Robertson, D.H.L., Marie, A.D., Veggerby, C., Hurst, J.L. & Beynon, R.J. (2001) Characteristics of ligand binding and release by major urinary proteins. . In: Chemical Signals in Vertebrates (Ed. A. Marchlewska-Koj, D. Muller-Schwarze & J. Lepri) pp169-176. Plenum Press, New York.

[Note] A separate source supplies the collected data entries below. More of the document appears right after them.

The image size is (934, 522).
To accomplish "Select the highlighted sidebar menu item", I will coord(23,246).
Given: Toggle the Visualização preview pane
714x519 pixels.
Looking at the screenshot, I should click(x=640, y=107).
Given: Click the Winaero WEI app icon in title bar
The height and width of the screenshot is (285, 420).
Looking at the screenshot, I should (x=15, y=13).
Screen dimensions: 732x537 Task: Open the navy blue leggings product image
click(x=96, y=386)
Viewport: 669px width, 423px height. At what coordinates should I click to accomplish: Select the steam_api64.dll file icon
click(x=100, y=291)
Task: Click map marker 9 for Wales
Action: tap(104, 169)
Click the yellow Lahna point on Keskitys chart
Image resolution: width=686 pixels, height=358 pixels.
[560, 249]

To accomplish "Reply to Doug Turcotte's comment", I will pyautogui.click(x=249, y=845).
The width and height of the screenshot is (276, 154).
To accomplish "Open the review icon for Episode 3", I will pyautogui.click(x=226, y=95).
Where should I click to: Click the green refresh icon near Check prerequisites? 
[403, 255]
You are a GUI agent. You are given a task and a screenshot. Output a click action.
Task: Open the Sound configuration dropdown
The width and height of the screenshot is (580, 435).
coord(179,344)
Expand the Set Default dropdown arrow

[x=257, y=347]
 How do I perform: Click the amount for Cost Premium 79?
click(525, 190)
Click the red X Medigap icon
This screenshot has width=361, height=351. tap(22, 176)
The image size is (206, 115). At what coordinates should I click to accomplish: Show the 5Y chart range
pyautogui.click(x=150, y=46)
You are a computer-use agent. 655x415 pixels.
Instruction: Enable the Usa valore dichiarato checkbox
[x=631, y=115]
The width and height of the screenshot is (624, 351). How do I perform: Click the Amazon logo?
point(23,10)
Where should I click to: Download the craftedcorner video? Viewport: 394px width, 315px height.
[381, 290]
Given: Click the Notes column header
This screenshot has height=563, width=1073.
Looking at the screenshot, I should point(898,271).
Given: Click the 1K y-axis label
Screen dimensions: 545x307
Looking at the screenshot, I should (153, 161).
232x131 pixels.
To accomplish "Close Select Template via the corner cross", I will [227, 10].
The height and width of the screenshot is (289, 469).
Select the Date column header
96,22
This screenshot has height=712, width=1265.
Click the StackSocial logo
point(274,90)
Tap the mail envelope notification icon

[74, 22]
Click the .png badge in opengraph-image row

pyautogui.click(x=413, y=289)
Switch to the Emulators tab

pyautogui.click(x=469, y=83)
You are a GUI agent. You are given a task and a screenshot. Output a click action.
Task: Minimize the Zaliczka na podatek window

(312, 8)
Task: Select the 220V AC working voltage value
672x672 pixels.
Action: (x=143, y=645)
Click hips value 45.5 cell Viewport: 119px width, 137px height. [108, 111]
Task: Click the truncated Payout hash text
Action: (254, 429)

The major urinary proteins (MUPs), found abundantly in mouse urine, have heterogeneous primary structures and are associated with a number of endogenous ligands. Two of these, 3,4-dehydro-exo-brevicomin (brevicomin) and 2-sec-butyl-4,5-dihydrothiazole (thiazole) are well characterised mouse pheromones. One function of MUPs is to prolong olfactory signals in the time domain by slowly releasing brevicomin and thiazole. This study uses a novel technique to investigate the characteristics of thiazole and brevicomin loss from MUPs in deposited urine. The loss of these ligands occurs in two distinct phases, the rates and proportions of which are reported. The binding behaviour of N-phenyl napthylamine (NPN), a fluorescent reporter ligand, towards four MUPs, with known amino-acid sequences, has allowed the effect of MUP heterogeneity on the ligand-binding cavity to be assessed. Variation at one position in the peptide chain has a significant effect on the properties of the ligand-binding cavity.